My psychiatrist is a very smart woman who seems to get me, and I trust
her, and I do want to be happy. And I have tried so hard over the past
month to fix this with just-me and even friends and all of that. And I've
made progress, but maybe not enough progress? I don't know.
And I think I might be talking myself out of it. You see, I made the
decision that I'd write one last essay as me (anti-anxiety pills aside)
and then start taking the drugs, but reading all of the objections,
reading that I've made progress without them (true), gives me pause.

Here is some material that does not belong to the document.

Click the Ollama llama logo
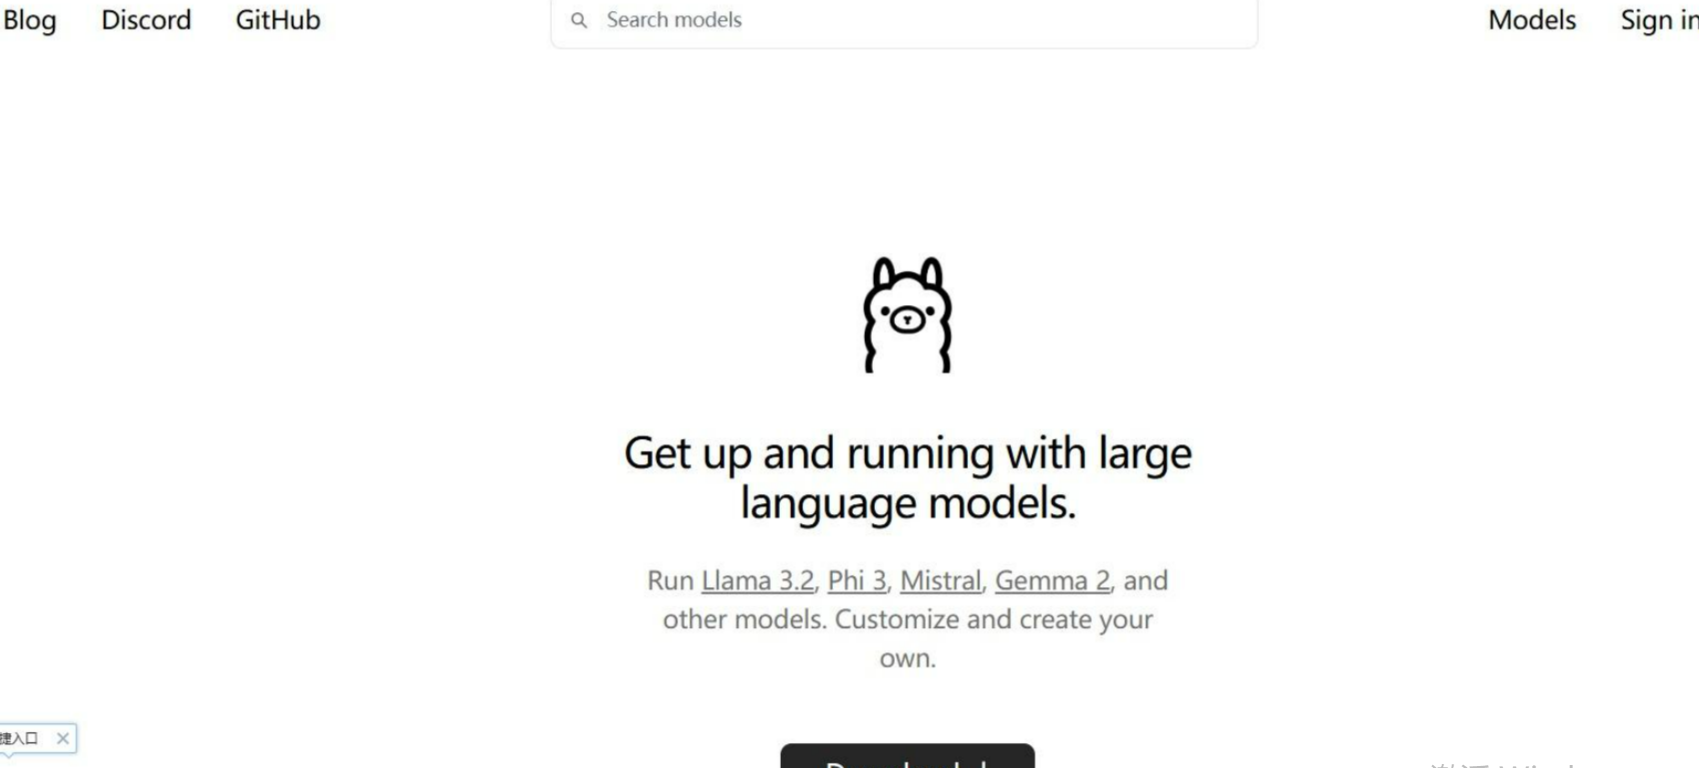Viewport: 1699px width, 768px height. coord(907,315)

But no. In the name of science, to see what they do to me, and because
many people believe that they can help me a lot, here we go. Here we go,
assuming all the mild self-loathing that comes from the list above,
assuming the stigma that comes from having taken pills, out here in the
open. I won't have perspective. I won't be able to tell if I'm as
brilliant as before, probably. I hope so. I do hope you'll tell me if the
pills are screwing me up, but I don't expect you to.
Deep breath, glass of water, here we go.